Bacillus subtilis plays a role in the inhibition of transporter ABCB1 in Caco-2 cells

Backgrounds: The mechanism of drug-resistant epilepsy has been incompletely understood, and the transporter hypothesis is one of the most cited theories. The association between gut microbiome and epilepsy is increasingly recognized but the mechanism remains unclear. We hypothesize that gut microbiome plays a role of pharmacokinetics of antiseizure medicines (ASMs) through transporters at the host-microbe interface.
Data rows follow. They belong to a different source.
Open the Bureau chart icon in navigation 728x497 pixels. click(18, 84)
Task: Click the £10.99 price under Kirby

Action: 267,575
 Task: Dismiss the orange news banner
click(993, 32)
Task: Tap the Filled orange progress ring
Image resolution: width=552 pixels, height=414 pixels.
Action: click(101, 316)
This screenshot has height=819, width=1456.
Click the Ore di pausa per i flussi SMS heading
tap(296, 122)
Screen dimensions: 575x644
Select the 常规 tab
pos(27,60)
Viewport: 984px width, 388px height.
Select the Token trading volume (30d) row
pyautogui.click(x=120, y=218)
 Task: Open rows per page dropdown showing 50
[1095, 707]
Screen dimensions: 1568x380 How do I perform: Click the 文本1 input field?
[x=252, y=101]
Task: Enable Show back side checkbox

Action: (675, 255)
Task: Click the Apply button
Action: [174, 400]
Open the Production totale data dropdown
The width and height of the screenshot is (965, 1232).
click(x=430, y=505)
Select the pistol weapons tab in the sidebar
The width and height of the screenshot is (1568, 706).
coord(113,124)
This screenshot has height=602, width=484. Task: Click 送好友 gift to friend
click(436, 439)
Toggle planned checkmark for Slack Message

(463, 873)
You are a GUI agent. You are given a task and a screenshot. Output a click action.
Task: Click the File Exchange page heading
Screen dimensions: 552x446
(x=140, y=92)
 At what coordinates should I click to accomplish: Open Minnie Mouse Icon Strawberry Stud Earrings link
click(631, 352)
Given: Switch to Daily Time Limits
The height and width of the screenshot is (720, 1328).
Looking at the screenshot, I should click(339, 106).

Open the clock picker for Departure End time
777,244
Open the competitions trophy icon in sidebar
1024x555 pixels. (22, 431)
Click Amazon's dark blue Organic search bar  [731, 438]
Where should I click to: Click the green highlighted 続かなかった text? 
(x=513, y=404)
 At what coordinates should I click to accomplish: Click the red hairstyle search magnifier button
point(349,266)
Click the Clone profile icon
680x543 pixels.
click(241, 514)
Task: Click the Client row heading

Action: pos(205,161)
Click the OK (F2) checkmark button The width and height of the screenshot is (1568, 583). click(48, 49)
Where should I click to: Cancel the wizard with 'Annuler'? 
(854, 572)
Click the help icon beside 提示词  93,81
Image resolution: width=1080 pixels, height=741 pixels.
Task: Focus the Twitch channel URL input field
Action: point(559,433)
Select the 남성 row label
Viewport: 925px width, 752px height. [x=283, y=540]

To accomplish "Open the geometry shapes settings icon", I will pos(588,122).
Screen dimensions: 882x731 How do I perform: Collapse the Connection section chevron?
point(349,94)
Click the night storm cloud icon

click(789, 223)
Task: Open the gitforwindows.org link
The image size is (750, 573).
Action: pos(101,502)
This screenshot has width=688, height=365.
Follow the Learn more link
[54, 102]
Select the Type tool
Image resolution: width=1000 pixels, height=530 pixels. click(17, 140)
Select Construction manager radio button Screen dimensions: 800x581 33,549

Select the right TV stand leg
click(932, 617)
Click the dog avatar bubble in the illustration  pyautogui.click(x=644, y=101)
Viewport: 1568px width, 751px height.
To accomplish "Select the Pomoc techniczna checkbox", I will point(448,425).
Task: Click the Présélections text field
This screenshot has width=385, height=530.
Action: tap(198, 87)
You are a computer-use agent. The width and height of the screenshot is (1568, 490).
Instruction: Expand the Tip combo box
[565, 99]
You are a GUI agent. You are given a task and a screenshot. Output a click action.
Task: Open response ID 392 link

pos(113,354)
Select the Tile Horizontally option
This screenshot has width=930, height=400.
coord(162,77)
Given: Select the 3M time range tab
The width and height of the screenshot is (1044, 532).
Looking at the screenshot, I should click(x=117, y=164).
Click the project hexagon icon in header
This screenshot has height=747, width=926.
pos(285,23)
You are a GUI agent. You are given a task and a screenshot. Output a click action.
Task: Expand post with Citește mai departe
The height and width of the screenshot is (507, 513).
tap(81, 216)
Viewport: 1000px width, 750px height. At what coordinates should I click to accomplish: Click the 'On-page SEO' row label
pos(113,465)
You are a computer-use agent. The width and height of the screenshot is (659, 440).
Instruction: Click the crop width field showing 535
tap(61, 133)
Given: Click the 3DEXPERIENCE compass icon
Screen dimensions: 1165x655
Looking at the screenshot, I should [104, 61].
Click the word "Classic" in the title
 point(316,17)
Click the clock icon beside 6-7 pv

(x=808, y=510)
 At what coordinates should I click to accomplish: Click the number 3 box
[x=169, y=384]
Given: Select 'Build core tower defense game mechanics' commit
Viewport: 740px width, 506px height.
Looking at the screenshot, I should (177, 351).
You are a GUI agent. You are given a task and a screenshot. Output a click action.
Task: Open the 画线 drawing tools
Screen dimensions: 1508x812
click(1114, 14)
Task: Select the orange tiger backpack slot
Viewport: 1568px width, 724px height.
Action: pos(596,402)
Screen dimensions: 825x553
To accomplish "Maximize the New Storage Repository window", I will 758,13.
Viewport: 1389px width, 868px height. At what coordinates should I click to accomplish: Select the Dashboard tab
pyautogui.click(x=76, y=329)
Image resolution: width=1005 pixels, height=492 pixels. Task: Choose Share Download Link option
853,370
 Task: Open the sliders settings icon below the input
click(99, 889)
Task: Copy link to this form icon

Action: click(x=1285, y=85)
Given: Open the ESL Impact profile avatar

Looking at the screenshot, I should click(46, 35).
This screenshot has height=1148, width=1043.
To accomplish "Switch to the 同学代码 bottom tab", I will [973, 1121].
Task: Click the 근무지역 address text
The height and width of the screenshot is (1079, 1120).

This study aimed to screen the key subspecies of gut microbiota related to drug-resistant epilepsy and explore their effects on the ASMs resistance mechanism through the regulation of transporter ATP-binding cassette B1 (ABCB1). Methods: Three groups of participants were designed, 10 drug-resistant epilepsy patients (DR group), 10 nondrug-resistant epilepsy patients (NDR group), and 19 healthy controls (Control group). Fresh stool samples were collected. Based on the 16S rRNA sequencing results of their fecal samples, we selected the Bacillus subtilis (B. subtilis) to explore its effect on the ASMs efflux mediated by transporter ABCB1 whose expression were detected through quantitative PCR and Western blot analysis in Caco-2 cell model. Further, we conducted the Rhodamine 123 accumulation assay to evaluate the activity of the transporter ABCB1 in Caco-2 cell and the highperformance liquid chromatography (HPLC) to measure the concentrations of ASMs. Results: We found that the Phylum Firmicutes were enriched in the patients with drug-resistant epilepsy (70.82%) and picked up B. subtilis as the key type of bacteria relevant to drug-resistant epilepsy. The B. subtilis not only downregulated the expression level and the efflux activity of ABCB1 in Caco-2 cells treated with ASMs (P < 0.01), but also reduced the carbamazepine efflux in the Caco-2 cells (P < 0.05). Conclusion: Our study identified B. subtilis as the key bacterial type associated with patients affected by drugresistant epilepsy and revealed that it also ameliorated resistance to ASMs by downregulating the transporter ABCB1.